The RE-LY study compared dabigatran in the dose of 150 mg and 110 mg twice daily, without laboratory monitoring, with the conventional treatment with warfarin dosed according to INR in 18,113 patients with non-valvular atrial fibrillation and high risk of embolisation. The incidence of cerebrovascular events and systemic embolisation was 1.69% per year in the warfarin group, compared to 1.53% per year in the 110 mg dabigatran group (relative risk 0.91; 95% CI 0.74-1.11; p < 0.001 for non-inferiority) and 1.11% per year in the 150 mg dabigatran (relative risk 0.66; 95% CI 0.53-0.82; p < 0.001 for superiority).
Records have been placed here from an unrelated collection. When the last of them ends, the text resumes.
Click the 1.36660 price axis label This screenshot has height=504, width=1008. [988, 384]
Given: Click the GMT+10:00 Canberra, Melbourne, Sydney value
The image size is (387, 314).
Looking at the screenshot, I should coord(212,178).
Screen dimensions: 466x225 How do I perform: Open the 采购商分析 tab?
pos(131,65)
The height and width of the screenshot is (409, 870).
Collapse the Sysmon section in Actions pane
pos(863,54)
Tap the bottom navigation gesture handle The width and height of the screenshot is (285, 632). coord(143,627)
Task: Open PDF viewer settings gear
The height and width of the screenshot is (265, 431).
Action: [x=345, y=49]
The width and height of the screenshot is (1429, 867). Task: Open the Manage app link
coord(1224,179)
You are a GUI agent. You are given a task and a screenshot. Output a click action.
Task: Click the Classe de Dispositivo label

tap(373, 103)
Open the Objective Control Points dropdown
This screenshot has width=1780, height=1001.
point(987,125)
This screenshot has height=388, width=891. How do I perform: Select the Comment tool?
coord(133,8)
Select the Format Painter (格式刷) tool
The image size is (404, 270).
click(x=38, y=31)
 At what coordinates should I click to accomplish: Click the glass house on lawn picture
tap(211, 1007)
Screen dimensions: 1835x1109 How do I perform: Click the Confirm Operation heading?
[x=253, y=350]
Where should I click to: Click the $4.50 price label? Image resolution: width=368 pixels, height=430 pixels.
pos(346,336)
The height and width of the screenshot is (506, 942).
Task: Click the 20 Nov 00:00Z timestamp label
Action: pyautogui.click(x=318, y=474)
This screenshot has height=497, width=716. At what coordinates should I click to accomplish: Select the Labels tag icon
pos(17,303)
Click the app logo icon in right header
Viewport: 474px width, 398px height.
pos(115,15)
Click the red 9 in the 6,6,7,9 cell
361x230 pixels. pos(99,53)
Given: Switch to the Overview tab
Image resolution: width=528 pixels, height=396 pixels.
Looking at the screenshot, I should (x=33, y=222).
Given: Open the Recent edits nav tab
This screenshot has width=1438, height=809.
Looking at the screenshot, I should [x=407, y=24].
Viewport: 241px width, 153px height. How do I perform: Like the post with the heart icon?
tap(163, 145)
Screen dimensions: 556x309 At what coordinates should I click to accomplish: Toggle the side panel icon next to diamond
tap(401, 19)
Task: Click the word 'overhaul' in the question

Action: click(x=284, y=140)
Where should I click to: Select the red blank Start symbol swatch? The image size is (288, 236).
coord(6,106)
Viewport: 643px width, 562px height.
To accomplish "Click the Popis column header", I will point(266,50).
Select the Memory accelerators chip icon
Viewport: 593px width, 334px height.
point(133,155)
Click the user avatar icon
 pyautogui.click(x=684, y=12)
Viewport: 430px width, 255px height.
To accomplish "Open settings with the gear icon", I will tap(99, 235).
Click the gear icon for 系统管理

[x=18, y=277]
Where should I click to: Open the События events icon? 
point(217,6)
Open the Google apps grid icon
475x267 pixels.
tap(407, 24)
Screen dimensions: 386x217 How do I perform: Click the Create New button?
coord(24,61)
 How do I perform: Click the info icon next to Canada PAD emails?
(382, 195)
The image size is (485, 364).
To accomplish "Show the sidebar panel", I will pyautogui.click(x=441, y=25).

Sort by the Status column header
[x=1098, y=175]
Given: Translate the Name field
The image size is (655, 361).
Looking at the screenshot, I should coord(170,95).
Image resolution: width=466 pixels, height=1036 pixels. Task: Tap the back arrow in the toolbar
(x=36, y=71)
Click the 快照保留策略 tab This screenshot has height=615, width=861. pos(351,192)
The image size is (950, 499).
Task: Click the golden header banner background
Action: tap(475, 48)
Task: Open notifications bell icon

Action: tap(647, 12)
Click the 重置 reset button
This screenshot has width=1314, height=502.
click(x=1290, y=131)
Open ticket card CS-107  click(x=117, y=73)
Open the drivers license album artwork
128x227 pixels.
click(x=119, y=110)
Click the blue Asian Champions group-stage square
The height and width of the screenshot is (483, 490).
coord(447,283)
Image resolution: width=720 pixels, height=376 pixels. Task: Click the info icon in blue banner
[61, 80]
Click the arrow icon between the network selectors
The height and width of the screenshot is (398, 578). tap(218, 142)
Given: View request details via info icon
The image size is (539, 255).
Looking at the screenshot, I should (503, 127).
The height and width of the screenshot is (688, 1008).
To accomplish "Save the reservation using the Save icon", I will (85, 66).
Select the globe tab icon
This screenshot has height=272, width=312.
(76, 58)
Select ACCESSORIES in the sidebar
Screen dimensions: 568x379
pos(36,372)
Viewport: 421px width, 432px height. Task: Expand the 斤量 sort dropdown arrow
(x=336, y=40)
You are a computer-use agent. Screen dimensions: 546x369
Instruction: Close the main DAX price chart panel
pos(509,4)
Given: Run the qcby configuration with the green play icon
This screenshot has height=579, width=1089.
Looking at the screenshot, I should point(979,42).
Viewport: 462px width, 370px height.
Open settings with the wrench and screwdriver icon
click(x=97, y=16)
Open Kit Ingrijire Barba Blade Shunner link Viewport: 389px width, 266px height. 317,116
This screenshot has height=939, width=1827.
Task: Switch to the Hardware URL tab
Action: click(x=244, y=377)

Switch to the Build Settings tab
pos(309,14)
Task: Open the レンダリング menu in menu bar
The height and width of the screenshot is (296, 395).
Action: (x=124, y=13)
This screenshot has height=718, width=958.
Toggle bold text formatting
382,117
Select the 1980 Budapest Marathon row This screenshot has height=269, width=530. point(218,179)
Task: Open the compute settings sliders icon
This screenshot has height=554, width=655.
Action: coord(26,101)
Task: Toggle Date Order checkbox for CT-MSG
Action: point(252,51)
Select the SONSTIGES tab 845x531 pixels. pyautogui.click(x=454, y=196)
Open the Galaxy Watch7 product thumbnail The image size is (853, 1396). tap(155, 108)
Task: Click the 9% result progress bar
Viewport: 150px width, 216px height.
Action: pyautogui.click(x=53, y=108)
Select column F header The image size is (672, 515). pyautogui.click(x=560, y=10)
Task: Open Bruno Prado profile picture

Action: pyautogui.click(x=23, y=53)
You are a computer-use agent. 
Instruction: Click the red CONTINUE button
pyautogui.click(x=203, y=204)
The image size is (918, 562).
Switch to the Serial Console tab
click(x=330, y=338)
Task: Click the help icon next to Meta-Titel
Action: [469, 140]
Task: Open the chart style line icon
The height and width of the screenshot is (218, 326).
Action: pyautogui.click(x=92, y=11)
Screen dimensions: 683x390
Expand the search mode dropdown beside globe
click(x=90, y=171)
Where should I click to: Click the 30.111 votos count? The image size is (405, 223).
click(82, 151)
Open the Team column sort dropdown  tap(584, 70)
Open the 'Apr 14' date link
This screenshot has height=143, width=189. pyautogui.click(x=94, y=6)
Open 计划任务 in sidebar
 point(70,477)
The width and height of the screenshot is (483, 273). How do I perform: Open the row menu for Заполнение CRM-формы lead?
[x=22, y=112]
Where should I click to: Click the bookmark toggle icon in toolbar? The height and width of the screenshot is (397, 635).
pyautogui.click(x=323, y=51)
Major bleeding occurred in 3.36% of patients per year in the warfarin group, compared to 2.71% of patients per year in the 110 mg dabigatran group (p = 0.003) and 3.11% of patients per year in the 150 mg dabigatran group (p = 0.31). Cerebral haemorrhagic events occurred in 0.38% of patients on warfarin per year, compared to 0.12% per year in the 110 mg dabigatran group (p < 0.001) and 0.10% per year in the 150 mg dabigatran group (p < 0.001). Mortality was 4.13% per year in the warfarin group, compared to 3.75% per year in patients on 110 mg dabigatran (p = 0.13) and 3.64% per year in patients on 150mg dabigatran (p = 0.051). In conclusion, administration of dabigatran to patients with atrial fibrillation in the dose of 110 mg in the RE-LY study was associated with the same incidence of cerebrovascular events and systemic embolisations as with warfarin, while there was lower incidence of major bleeding complications. Dabigatran in the dose of 150mg compared to warfarin led to reduction in the incidence of cerebral events and systemic embolisations with the same incidence of haemorrhagic complications.